Church-Turing-Deutsch doesn't say there could not exist a Classical / Quantum correspondence; but a classical model on a classical computer cannot be sufficient for quantum-hard problems. (e.g. Quantum Discord says that there are entanglement and non-entanglement nonlocal relations in the data.)
Regardless of whether they sufficiently generalize, [LLMs, ML Models, and AutoMLs] don't yet Critically Think and it's dangerous to take action without critical thought.
Critical Thinking; Logic, Rationality: https://en.wikipedia.org/wiki/Critical_thinking#Logic_and_ra...
Anyone who so much as taken a class on this knows that even the simplest of perceptron networks, decision trees, or any form of machine learning model generalizes. That's why we use them. If they don't, it's called overfit[1], where the model is so accurate on the training data that its inferential ability on new data suffers.

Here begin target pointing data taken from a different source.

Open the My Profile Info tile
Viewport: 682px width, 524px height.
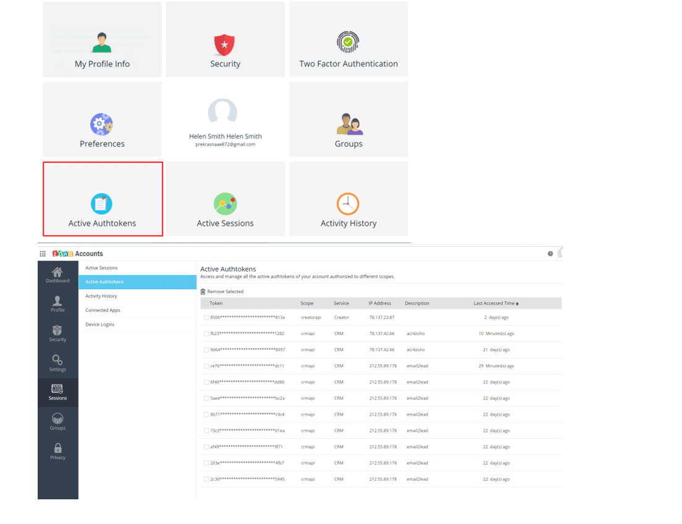pyautogui.click(x=102, y=40)

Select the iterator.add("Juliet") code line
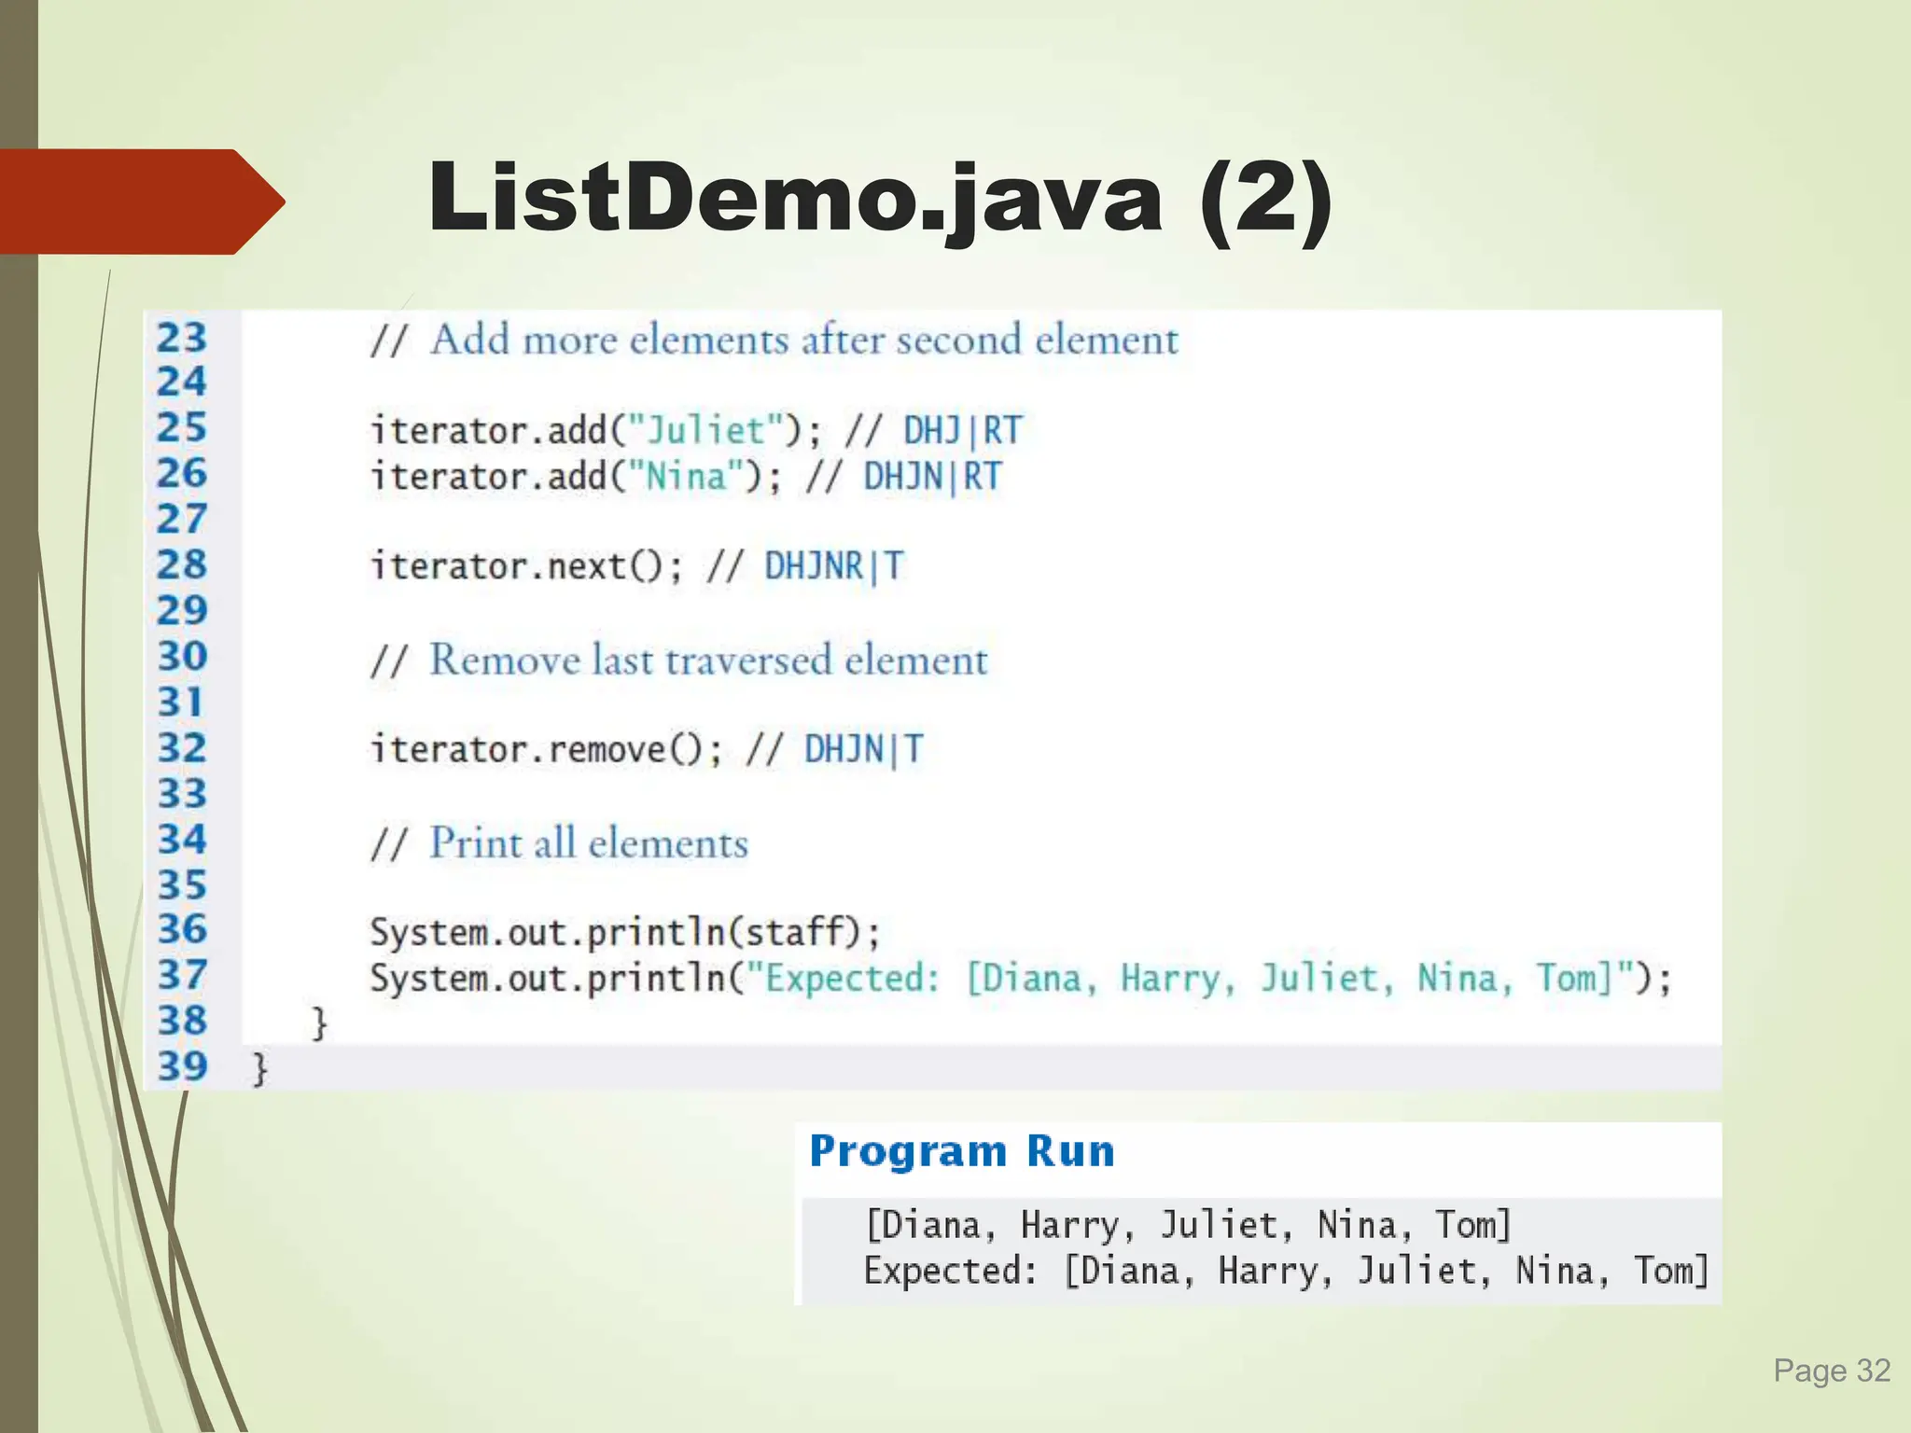[594, 431]
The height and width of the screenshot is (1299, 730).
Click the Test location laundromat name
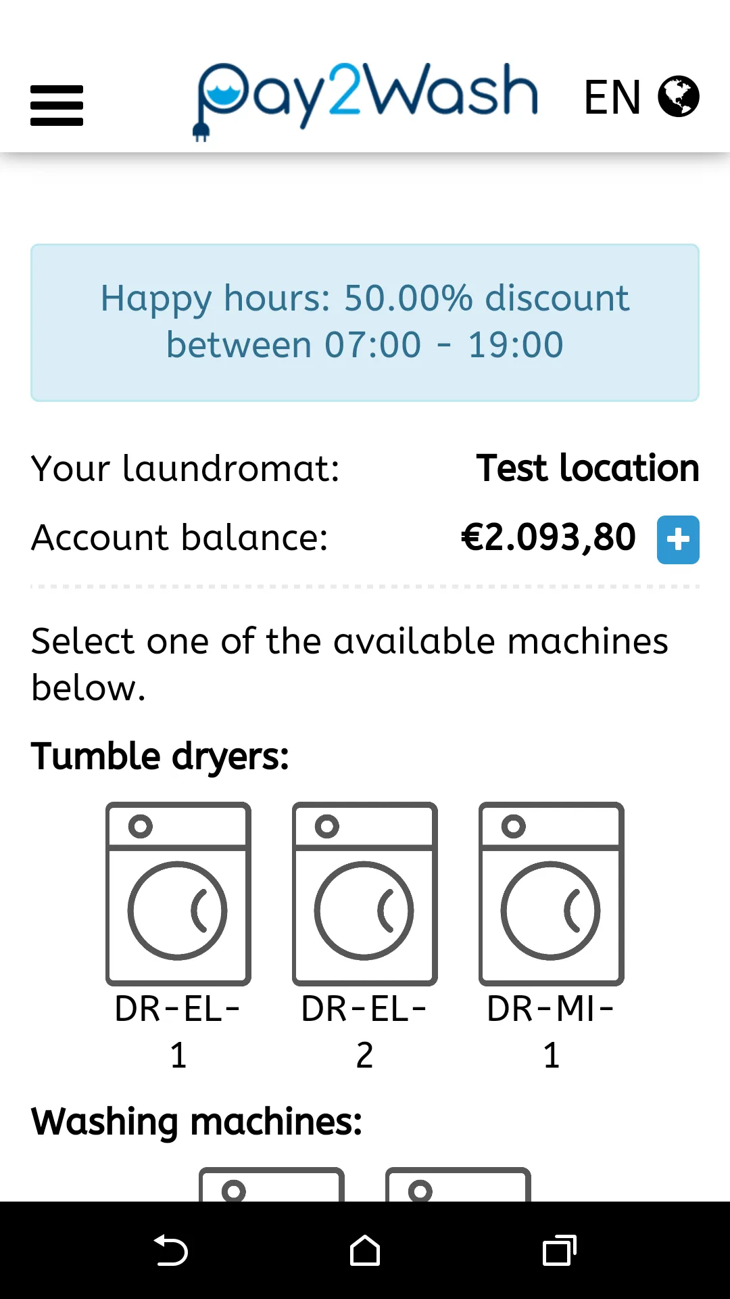click(x=587, y=468)
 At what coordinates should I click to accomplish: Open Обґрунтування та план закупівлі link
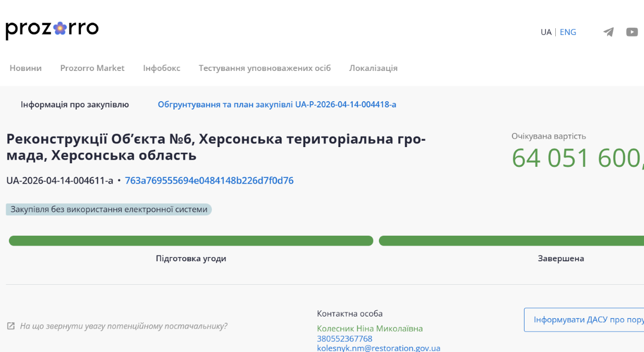pyautogui.click(x=277, y=105)
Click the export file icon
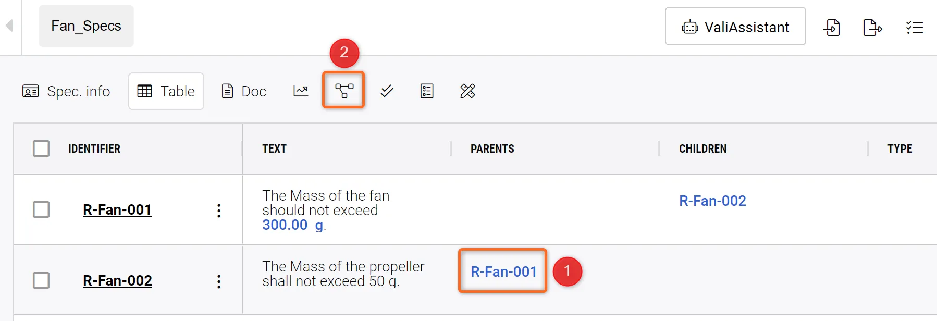The height and width of the screenshot is (321, 937). click(x=872, y=27)
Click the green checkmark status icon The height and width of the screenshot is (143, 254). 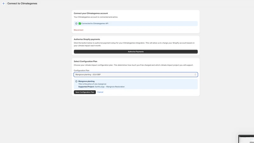coord(80,24)
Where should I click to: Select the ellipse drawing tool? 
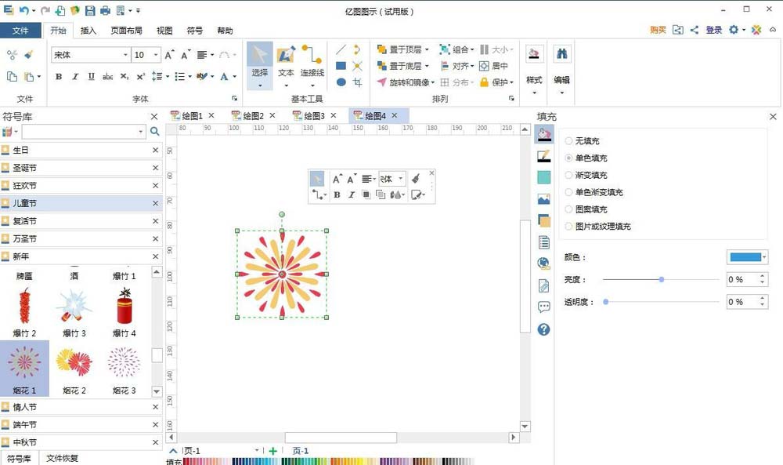coord(343,81)
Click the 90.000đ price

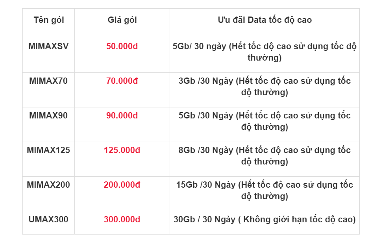(x=122, y=116)
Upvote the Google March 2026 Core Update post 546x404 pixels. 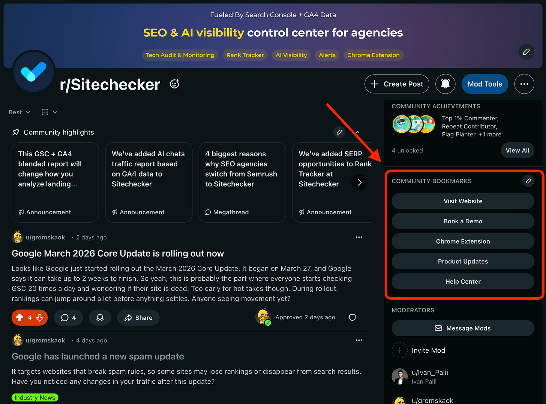point(20,317)
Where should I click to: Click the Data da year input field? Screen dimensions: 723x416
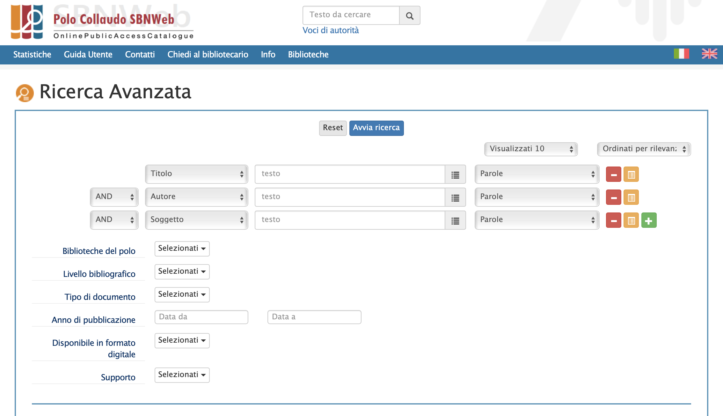point(201,317)
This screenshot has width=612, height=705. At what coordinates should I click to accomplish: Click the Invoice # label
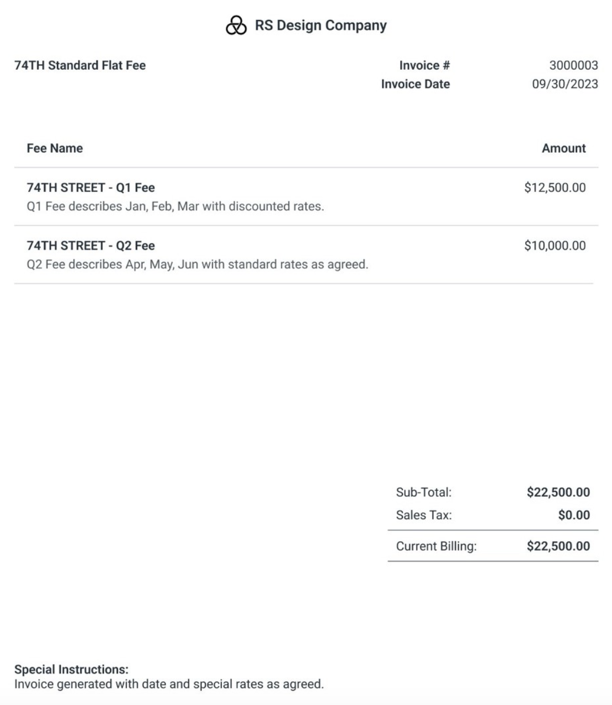[424, 65]
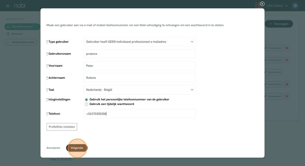Image resolution: width=305 pixels, height=166 pixels.
Task: Click the plus icon on Toevoegen
Action: [x=271, y=24]
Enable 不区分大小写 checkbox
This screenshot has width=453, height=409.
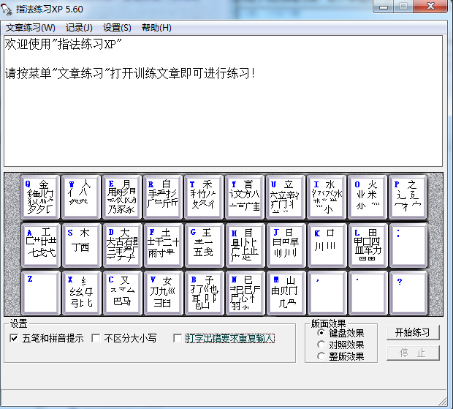96,338
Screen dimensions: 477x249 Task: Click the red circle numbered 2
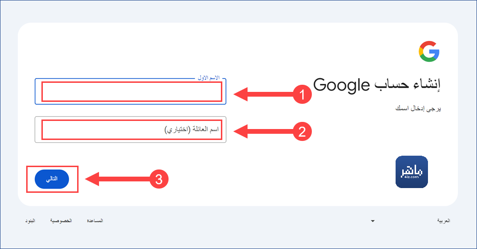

I know that the article might be talking about a higher form of generalization with LLMs or whatever, but I don't see why the same principle of "don't overfit the data" wouldn't apply to that situation.
No, really: what part of their base argument is novel?
Simple models predicting simple things will generally slowly overfit, and regularization keeps that overfitting in check.
This "grokking" phenomenon is when a model first starts by aggressively overfitting, then gradually prunes unnecessary weights until it suddenly converges on the one generalizable combination of weights (as it's the only one that both solves the training data and minimizes weights).
Why is this interesting? Because you could argue that this justifies using overparametrized models with high levels of regularization; e.g. models that will tend to aggressively overfit, but over time might converge to a better solution by gradual pruning of weights. The traditional approach is not to do this, but rather to use a simpler model (which would initially generalize better, but due to its simplicity might not be able to learn the underlying mechanism and reach higher accuracy).
tldr: don't oversimplify things: you underfit
P.S. please don't fucking review. Your complaints aren't critiques.